- [DOCUMENT EXTRACT]
====
Online Resources and Exhibits

The Goebel Press Era of Canadian Stamps

Ken Sargent with Leopold Beaudet


Page 1 - History | Timing | Stamp printing contract | Goebel press configuration
Page 2 - Manufacturing the cylinders
Page 3 - Producing the stamps
Page 4 - The early months | Later production
Page 5 - People behind the Goebel press | Spoilage & production approval | Afterthoughts | Acknowledgements | References


The early months

Baby Sisters multi-colour
                intaglio cylinder trial

“Baby Sisters” multi-colour intaglio cylinder trial. The labels are laid out in booklet format. A security control number is printed in the top selvedge. [Source: Joel Weiner]

Before accepting the press, we conducted trials at the Goebel plant in Darmstadt. For the press trial, we produced our own engraved cylinder, and shipped it to Germany with our own inks and gummed paper. The cylinder was produced from a vignette called “Baby Sisters” which was based on the painting Calmady Children. George Gundersen, our Art Director and Chief Engraver, chose “Baby Sisters” as the design because it has a wide range of light and dark tones, from the heavy hair on the right to the delicate flesh tones in the face on the left, in a small area.

For the trials, we printed the “Baby Sister” labels in booklet format in various colours. We tested the capability of the press to print several colours from the one engraved cylinder. Our tests were done on pregummed paper with both Davac and dextrine gum. These trial printings were not considered to be security items. Although the bulk of the test runs were destroyed, samples in the various colours were retained for further study.

On subsequent tests, we found that Davac gummed paper presented a problem. Small particles of the dry gum detached onto the printing surface as the roll unwound. These particles prevented paper-ink contact in the gravure units so Davac gummed paper was never used on the Goebel press to print stamps.

At the end of the trials in Germany, the machine was accepted for delivery but things were running behind schedule. Very soon after the press was installed in Ottawa, the scheduling problems began to mount. The Post Office had awarded us several commemorative stamps and these were a high priority to them. These could not be scheduled for the Goebel press, and it was agreed the 1968 5¢ Meteorology, Narwhal, and Hydrology issues would be printed by lithography. This we did.
====
- [RECORDED DATA]
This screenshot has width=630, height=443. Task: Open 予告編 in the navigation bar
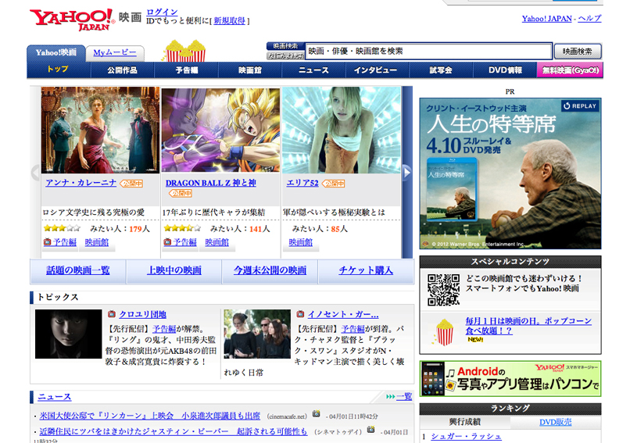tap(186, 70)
====
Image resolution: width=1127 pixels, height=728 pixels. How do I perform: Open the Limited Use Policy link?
====
- [PROBLEMS TO WORK ON]
a - According to the Goebel press page, which painting was the "Baby Sisters" vignette based on?
b - Please reproduce the passage of the Goebel press page that begins at the words "Before accepting the" and stops after "a small area.".
The material isn't needed for what comes next.

- [WRITTEN RESPONSES]
a - Calmady Children.

b -
Before accepting the press, we conducted trials at the Goebel plant in Darmstadt. For the press trial, we produced our own engraved cylinder, and shipped it to Germany with our own inks and gummed paper. The cylinder was produced from a vignette called “Baby Sisters” which was based on the painting Calmady Children. George Gundersen, our Art Director and Chief Engraver, chose “Baby Sisters” as the design because it has a wide range of light and dark tones, from the heavy hair on the right to the delicate flesh tones in the face on the left, in a small area.